Talking with some friends about "what is the future of the desktop paradigm?" (wherein my response has basically been "well, that's an awfully vague question") and figured I'd move the convo out because there are people with much, much more experience in this stuff out there (and who are way smarter regarding it than I am).

But how long is the mouse-keyboard-screen interaction going to stick around?
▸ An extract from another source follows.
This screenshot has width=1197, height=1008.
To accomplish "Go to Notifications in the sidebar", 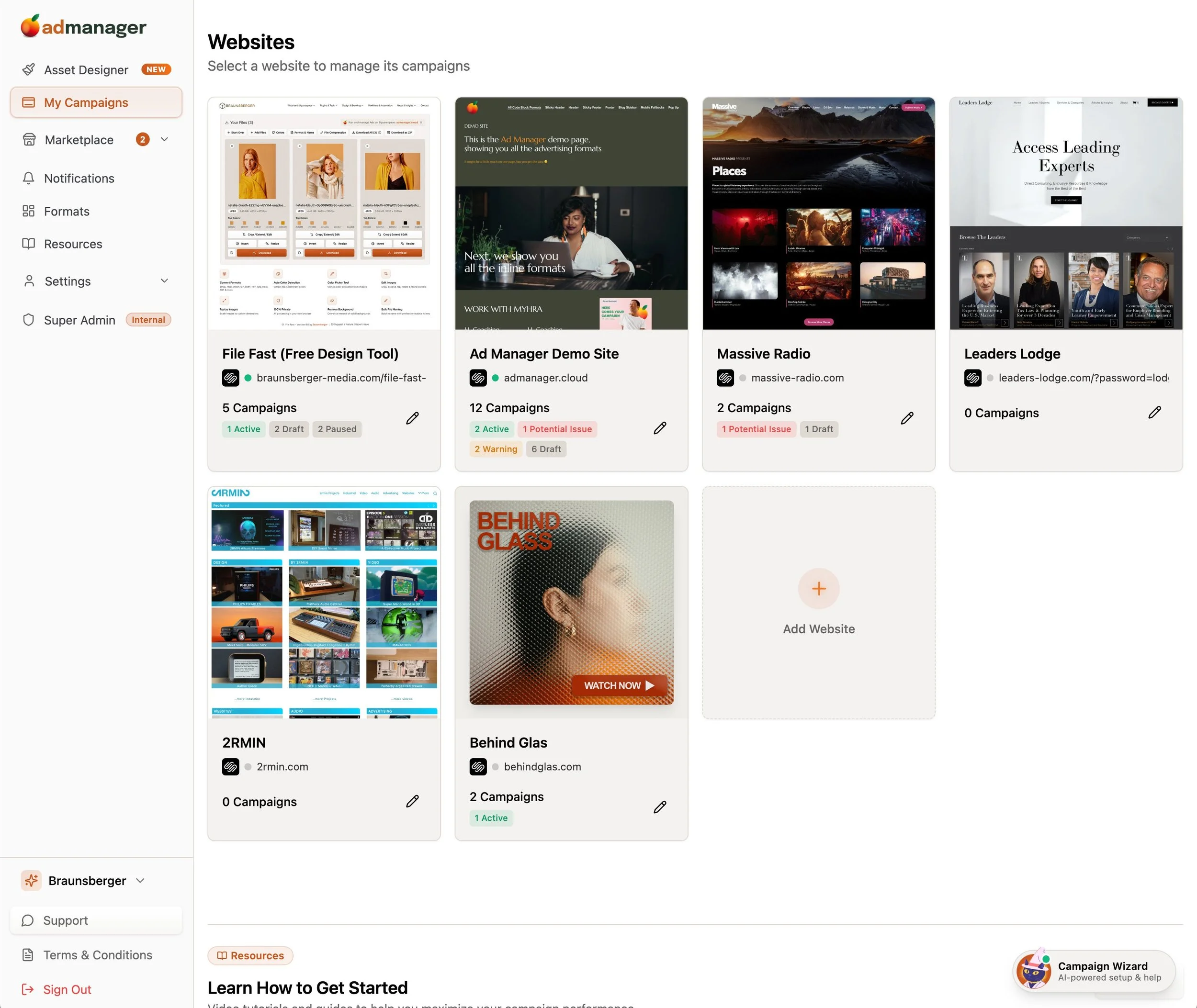I will click(79, 178).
We're used to it, sure, but it's not very good for our  hands/arms/shoulders/backs. -Nikki

I see this as a much more concrete, actionable, and AWESOMETASTIC subset of the "what does the future of the desktop look like?" question.
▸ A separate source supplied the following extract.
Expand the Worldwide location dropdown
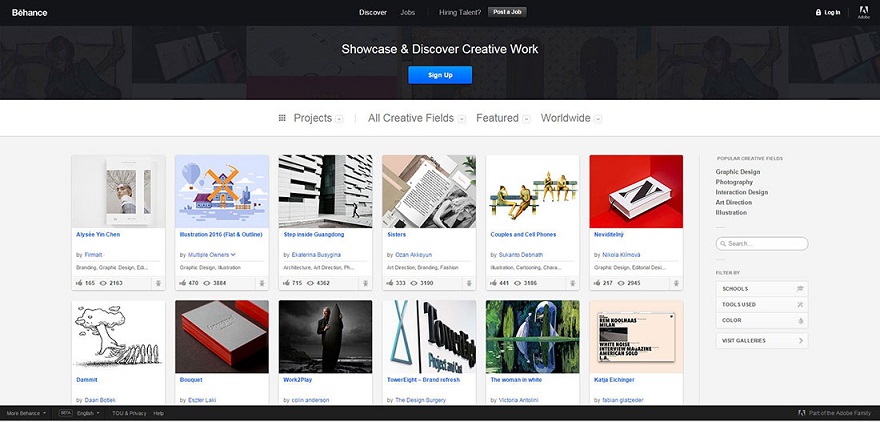Viewport: 880px width, 422px height. point(571,118)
It's clear what our current primary interfaces with computers are.

  • we look at screens (output)
  • we type on keyboards (input, character)
  • we use pointing devices, usually mice, but sometimes tablets. (input, single pair of x-y coords)
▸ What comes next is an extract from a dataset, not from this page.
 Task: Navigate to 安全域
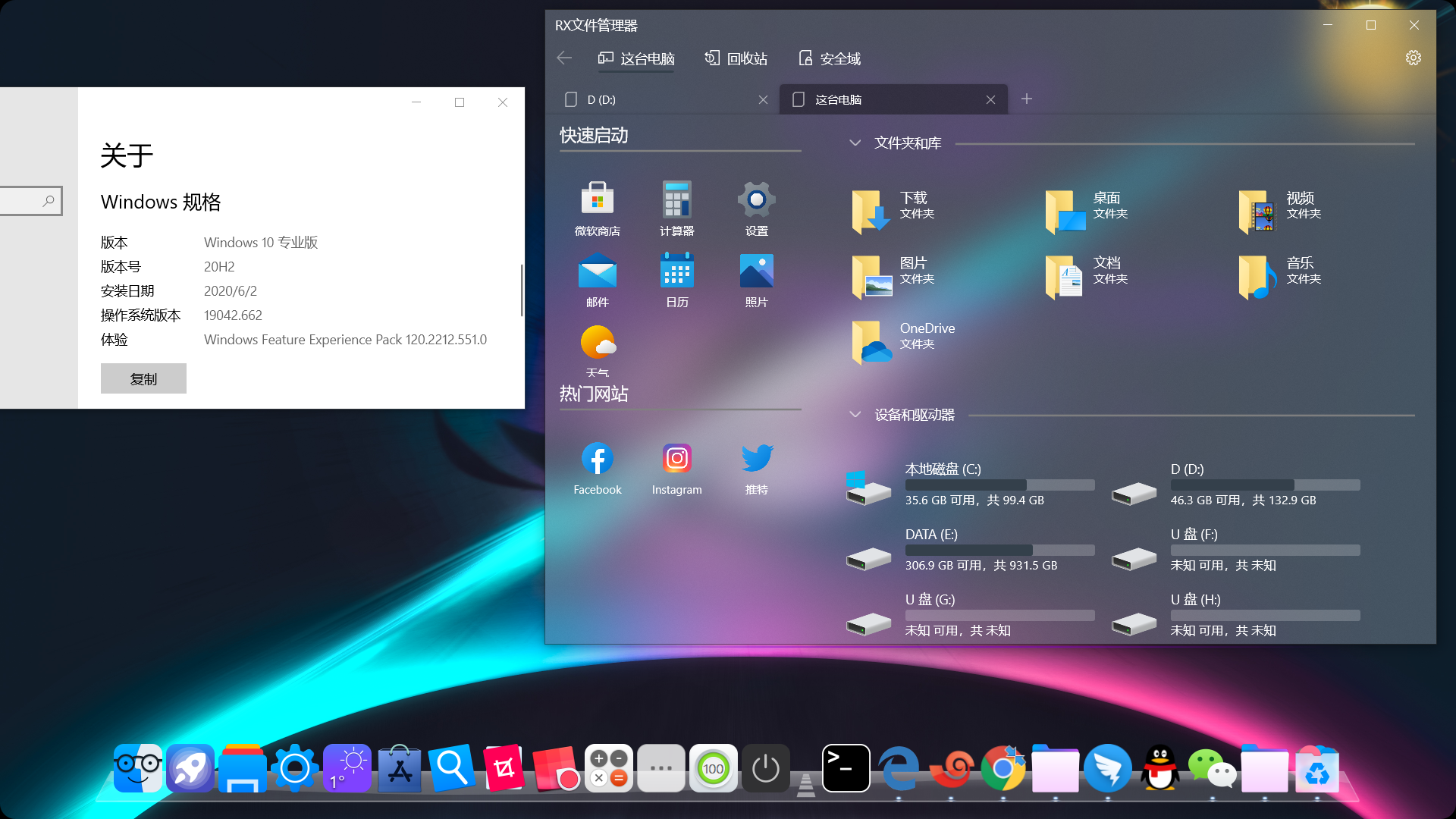point(829,58)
It's clear how this may become different in the very, very near future - some of these

  • multitouch/multiuser (input, multiple pairs of x-y coords)
  • 3D (input, x-y-z coords)
  • alternate text entry methods like voice rec, OCR, handwriting rec, foot pedals, treadmills, punching bags (input, character)
  • ambient sensors and other forms of input with no separate "put this into computer" human action required (input, coordinates/text)
  • combos of the above. for instance, 3D multitouch/multiuser gives us input with multiple pairs of coordinates made of tuples of arbitrary dimension.

And you can quickly see my blind spot: what other forms of input would we want to give computers that don't come in the form of characters/text or spatial coordinates over time?